**Требования к заданиям**
**A.** Кто в тексте о Пушкине назван философом?
**B.** Перепишите дословно фрагмент текста о Пушкине: всё, начиная со слов «Ради этого обобщения» и вплоть до слов «дальше их обнять.».

Читаем Пушкин и тайны русской культуры полностью

Пушкин, разумеется, не философ. Философом был Чаадаев, мыслителями – Киреевский и Хомяков, деятельным мыслителем – Белинский (а потом и Достоевский) и т. д. Задача Пушкина была иной: самому стать мыслью и смыслом, средоточием и предметом духовных исканий, предложить реальный идеал – что само по себе как понятие было несовместимо. Зато оно было необходимо для ищущего своей основы народного самосознания. И Пушкин стал такой основой, обобщив историю.

Ради этого обобщения он и разработал метод-стиль объединения противоположностей: не с помощью их логического решения, а можно было бы сказать, утверждения их соотносительного места в растущем целом. Освобождающая власть его мысли не имела ничего общего с желанием заключить компромисс, избрать «среднее». Нет, Пушкин везде избирает «крайнее», но всегда на оси, проводящей это крайнее через невидимый центр в противоположную, кажется еще более дикую, крайность, однако… расширяя целое до способности все дальше их обнять.

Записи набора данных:
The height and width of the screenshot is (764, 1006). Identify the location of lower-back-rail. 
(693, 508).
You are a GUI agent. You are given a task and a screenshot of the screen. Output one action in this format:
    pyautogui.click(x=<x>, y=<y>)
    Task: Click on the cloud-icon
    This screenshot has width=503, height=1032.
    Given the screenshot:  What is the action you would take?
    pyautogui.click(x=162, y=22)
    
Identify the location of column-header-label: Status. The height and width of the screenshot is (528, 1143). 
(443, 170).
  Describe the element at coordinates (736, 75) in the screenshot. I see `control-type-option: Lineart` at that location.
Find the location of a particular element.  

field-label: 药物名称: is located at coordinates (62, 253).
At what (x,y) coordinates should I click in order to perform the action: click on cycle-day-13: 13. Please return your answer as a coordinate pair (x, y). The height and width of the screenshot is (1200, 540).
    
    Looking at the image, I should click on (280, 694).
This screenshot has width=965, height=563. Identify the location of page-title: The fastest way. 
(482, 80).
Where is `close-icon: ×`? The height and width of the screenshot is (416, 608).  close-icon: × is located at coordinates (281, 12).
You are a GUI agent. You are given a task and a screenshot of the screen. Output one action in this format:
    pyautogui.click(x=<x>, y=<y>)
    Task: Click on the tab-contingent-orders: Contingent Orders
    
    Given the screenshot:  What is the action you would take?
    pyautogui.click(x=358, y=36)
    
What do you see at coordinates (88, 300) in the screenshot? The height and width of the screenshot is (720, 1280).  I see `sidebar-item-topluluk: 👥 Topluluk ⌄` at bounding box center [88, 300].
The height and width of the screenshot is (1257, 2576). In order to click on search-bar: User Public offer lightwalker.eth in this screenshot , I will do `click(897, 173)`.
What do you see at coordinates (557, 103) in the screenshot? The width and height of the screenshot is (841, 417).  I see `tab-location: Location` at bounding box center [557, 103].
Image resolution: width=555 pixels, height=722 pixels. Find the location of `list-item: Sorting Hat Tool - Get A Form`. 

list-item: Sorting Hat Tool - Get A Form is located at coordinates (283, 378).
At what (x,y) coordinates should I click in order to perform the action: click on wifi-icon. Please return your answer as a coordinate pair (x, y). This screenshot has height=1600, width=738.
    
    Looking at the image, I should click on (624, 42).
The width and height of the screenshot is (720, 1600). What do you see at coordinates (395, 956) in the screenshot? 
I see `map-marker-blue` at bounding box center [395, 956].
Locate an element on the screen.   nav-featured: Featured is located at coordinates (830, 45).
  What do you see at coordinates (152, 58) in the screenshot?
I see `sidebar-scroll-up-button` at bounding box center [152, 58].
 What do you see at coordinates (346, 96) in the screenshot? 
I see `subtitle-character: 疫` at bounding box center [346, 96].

**Решения заданий**
**A.** Чаадаев.

**B.**
Ради этого обобщения он и разработал метод-стиль объединения противоположностей: не с помощью их логического решения, а можно было бы сказать, утверждения их соотносительного места в растущем целом. Освобождающая власть его мысли не имела ничего общего с желанием заключить компромисс, избрать «среднее». Нет, Пушкин везде избирает «крайнее», но всегда на оси, проводящей это крайнее через невидимый центр в противоположную, кажется еще более дикую, крайность, однако… расширяя целое до способности все дальше их обнять.